----- Data

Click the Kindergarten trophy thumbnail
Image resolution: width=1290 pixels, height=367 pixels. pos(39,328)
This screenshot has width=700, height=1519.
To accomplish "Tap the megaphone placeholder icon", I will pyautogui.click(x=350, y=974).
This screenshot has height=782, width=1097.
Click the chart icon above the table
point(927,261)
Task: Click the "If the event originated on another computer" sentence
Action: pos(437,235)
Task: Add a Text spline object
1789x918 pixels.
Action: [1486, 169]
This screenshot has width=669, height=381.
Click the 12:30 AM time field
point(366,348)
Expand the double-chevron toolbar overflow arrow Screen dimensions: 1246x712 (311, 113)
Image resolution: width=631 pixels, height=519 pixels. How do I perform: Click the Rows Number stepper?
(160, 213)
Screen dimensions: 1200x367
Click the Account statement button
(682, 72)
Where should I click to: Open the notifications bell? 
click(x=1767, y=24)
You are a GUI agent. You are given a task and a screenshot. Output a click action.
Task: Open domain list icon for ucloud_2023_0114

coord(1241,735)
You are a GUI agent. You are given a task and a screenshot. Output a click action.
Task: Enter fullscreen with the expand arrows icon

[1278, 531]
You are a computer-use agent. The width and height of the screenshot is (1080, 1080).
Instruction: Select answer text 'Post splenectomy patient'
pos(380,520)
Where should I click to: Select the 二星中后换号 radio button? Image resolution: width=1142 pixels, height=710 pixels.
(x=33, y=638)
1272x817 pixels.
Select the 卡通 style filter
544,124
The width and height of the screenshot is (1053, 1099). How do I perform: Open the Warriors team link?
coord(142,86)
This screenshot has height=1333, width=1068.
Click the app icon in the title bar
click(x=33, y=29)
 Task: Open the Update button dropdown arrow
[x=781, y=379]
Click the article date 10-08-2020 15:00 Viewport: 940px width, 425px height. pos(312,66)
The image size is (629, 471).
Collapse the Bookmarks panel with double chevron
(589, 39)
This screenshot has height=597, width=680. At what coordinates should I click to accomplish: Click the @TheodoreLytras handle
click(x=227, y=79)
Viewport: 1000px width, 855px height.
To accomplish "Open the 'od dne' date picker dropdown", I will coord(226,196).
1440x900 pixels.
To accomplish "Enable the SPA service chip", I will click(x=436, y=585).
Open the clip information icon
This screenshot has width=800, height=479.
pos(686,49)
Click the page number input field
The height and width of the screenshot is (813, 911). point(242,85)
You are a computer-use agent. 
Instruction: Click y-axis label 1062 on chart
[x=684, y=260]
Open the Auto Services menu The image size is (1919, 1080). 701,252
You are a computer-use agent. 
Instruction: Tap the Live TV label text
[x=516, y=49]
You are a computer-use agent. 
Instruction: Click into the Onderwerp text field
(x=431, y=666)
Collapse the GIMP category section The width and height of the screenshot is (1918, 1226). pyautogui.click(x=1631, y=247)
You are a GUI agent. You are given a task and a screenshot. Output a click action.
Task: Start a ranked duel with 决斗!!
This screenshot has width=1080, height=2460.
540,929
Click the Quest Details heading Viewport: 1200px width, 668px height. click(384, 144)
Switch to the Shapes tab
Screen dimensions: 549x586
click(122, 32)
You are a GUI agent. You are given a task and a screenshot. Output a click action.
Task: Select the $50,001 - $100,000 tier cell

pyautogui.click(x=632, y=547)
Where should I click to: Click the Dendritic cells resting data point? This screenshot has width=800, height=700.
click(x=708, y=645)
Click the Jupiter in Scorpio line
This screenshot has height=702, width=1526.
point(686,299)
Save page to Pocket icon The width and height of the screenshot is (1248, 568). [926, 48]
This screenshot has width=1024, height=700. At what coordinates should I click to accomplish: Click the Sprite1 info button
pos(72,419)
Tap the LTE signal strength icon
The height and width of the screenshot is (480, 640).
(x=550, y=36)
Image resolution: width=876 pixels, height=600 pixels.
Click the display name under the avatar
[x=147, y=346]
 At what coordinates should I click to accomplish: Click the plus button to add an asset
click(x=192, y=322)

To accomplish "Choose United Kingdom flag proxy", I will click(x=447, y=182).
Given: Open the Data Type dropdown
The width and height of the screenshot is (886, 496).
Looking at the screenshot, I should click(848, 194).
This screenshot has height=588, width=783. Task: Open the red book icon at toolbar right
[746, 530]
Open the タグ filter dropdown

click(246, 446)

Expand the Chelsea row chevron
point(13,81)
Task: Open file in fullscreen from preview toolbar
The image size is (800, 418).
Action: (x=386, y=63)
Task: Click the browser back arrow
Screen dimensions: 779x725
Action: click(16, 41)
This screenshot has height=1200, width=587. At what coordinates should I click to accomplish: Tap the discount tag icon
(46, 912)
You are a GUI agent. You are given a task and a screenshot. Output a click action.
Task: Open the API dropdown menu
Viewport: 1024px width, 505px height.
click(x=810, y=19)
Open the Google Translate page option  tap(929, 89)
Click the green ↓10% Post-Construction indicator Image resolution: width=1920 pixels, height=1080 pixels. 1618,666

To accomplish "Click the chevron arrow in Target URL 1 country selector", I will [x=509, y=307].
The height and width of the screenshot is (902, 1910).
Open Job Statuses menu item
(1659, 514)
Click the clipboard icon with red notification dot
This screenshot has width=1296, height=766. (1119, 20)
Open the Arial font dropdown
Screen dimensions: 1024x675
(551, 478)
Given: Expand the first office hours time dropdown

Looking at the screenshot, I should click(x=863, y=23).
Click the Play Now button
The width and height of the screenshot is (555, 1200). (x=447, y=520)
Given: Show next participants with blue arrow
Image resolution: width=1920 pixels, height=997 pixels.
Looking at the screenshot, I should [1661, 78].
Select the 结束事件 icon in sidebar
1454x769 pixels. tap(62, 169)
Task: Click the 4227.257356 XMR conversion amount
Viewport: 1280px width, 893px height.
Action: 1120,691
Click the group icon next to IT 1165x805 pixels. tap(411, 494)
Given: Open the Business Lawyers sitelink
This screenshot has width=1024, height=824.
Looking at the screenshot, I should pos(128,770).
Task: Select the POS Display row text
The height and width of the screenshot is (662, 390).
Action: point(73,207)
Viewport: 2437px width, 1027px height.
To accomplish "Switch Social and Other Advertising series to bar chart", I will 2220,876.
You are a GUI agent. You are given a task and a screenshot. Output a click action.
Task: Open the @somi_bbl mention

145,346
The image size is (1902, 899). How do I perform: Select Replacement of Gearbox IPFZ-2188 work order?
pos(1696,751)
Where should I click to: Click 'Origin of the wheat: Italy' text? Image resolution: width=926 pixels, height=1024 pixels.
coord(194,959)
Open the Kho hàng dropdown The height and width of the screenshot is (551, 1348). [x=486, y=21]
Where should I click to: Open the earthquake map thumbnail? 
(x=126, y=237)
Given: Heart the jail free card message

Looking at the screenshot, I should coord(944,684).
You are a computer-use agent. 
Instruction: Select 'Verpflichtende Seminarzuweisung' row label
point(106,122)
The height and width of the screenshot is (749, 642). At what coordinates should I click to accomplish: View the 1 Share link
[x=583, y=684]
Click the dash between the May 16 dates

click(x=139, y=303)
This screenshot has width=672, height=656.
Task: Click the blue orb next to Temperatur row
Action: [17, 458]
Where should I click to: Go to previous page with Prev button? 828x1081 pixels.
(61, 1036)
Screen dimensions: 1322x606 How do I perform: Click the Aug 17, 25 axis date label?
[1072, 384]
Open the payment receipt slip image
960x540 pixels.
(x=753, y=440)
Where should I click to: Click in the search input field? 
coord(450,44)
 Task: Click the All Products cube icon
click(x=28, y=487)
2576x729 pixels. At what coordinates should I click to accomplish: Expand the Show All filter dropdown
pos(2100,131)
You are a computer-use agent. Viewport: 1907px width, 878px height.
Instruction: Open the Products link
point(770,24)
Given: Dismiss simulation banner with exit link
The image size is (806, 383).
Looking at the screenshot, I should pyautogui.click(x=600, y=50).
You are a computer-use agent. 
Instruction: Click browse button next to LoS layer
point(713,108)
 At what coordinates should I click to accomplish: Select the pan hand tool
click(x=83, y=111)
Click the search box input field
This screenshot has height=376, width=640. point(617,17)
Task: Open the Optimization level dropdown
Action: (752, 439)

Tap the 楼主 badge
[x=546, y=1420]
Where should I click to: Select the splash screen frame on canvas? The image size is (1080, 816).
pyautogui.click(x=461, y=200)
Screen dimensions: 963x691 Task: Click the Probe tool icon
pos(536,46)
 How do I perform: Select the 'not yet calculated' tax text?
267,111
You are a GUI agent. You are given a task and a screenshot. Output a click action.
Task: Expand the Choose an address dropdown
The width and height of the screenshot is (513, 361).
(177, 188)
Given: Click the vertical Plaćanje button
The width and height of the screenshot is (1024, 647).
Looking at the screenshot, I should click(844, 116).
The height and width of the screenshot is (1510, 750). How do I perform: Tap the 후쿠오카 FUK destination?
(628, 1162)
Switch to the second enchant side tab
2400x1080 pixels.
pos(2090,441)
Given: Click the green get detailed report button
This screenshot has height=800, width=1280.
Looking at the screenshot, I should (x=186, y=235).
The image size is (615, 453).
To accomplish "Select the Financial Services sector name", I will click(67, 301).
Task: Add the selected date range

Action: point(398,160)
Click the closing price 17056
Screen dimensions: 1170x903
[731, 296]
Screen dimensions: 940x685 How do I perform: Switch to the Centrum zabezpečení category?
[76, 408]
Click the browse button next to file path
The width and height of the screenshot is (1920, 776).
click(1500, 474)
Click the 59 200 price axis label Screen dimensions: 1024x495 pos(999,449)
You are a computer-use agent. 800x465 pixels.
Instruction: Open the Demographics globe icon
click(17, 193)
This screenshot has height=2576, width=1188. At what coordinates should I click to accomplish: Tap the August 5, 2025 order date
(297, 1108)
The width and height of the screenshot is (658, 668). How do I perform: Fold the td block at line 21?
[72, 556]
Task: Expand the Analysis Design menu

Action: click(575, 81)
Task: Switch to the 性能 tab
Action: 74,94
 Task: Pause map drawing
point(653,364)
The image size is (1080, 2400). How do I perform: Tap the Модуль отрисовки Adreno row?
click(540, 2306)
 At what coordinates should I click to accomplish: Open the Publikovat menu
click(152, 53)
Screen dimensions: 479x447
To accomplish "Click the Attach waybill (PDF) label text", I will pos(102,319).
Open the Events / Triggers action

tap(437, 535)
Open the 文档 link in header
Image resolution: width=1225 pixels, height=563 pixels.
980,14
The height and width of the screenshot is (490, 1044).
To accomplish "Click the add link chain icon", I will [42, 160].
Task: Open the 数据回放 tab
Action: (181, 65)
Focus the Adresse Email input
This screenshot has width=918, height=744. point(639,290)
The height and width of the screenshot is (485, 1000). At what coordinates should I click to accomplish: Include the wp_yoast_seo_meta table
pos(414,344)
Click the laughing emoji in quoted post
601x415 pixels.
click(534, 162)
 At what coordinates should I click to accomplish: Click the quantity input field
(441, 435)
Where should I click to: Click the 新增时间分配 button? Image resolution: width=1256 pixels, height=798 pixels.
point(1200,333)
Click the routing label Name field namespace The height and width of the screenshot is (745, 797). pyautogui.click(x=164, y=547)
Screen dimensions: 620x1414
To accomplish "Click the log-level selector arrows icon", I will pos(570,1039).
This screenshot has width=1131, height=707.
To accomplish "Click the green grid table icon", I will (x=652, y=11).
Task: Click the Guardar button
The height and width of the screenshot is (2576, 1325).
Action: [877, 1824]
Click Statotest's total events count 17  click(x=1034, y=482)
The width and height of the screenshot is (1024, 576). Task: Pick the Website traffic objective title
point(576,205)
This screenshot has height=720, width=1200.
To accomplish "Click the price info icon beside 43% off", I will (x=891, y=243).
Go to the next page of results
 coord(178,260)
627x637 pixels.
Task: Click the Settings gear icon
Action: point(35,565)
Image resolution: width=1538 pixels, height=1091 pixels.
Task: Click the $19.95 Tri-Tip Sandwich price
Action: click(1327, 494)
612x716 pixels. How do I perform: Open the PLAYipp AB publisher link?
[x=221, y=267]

----------

[What to do]:
Wherever a line of the data above contains "selector", copy that line.

[Solution for this problem]:
To accomplish "Click the chevron arrow in Target URL 1 country selector", I will [x=509, y=307].
To accomplish "Click the log-level selector arrows icon", I will pos(570,1039).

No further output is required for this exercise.